> **EXTRACTED ENTRIES**:
══════
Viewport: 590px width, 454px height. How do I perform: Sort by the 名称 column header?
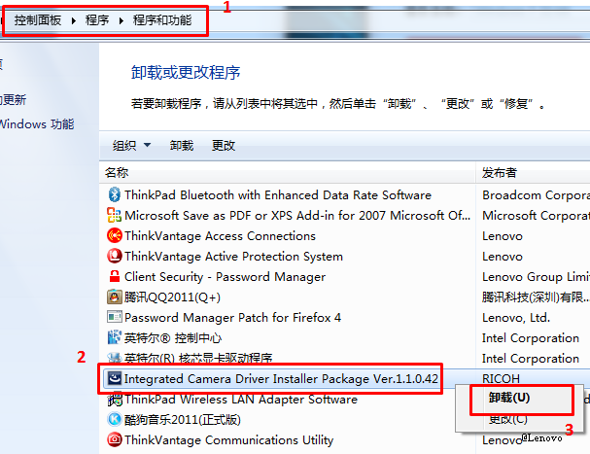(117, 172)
══════
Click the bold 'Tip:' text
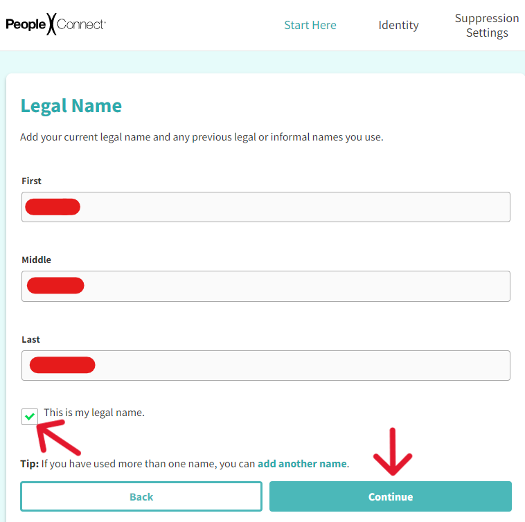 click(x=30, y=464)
══════
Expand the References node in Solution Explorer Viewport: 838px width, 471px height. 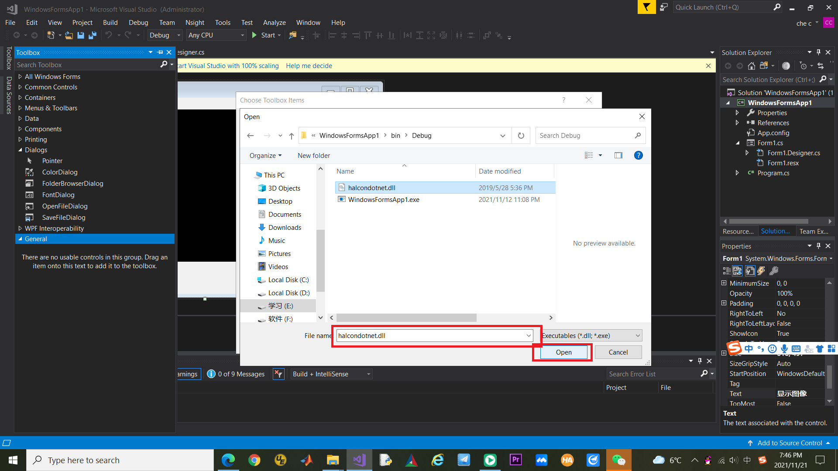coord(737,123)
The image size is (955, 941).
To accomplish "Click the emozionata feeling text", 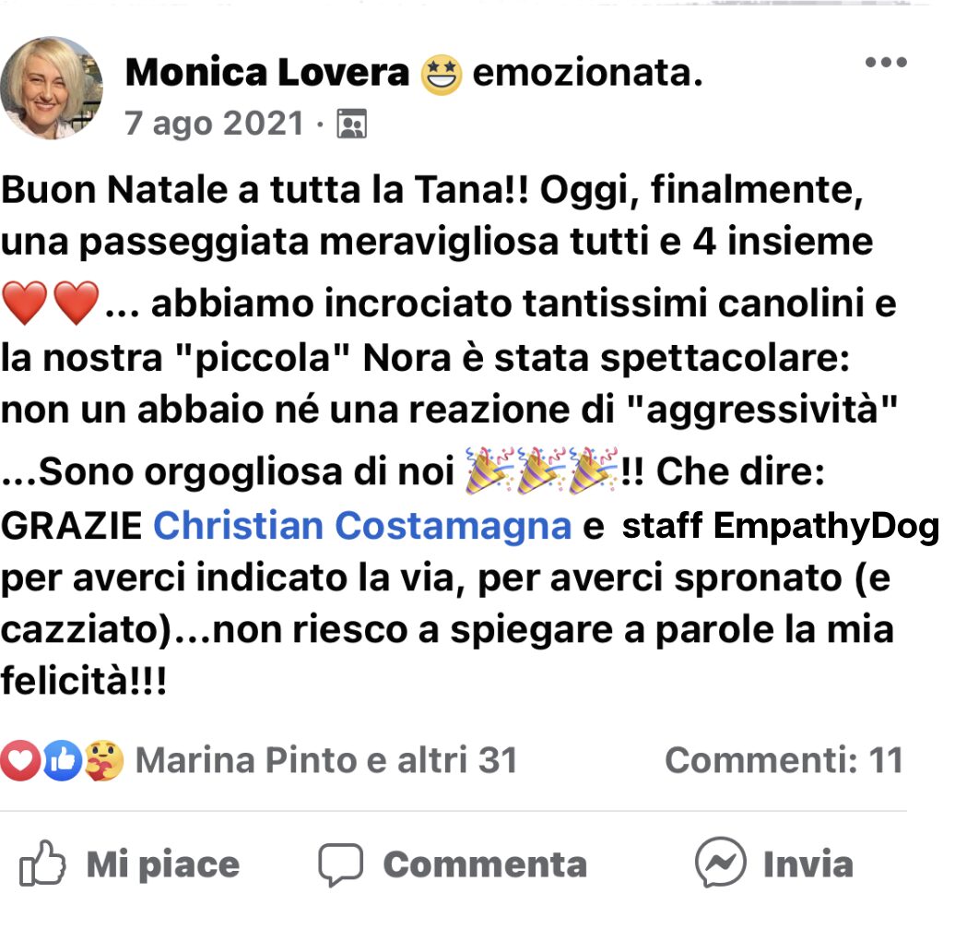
══════
> **WORK TO BE COMPLETED**:
Rewrite the listing from the line containing "The image size is (955, 941)." through the line containing "the emozionata feeling", inclusive, replacing "accomplish" with "carry out" and leaving everything else unchanged. Omit the pictures.

> **RIGHT ANSWER**:
The image size is (955, 941).
To carry out "Click the emozionata feeling text", 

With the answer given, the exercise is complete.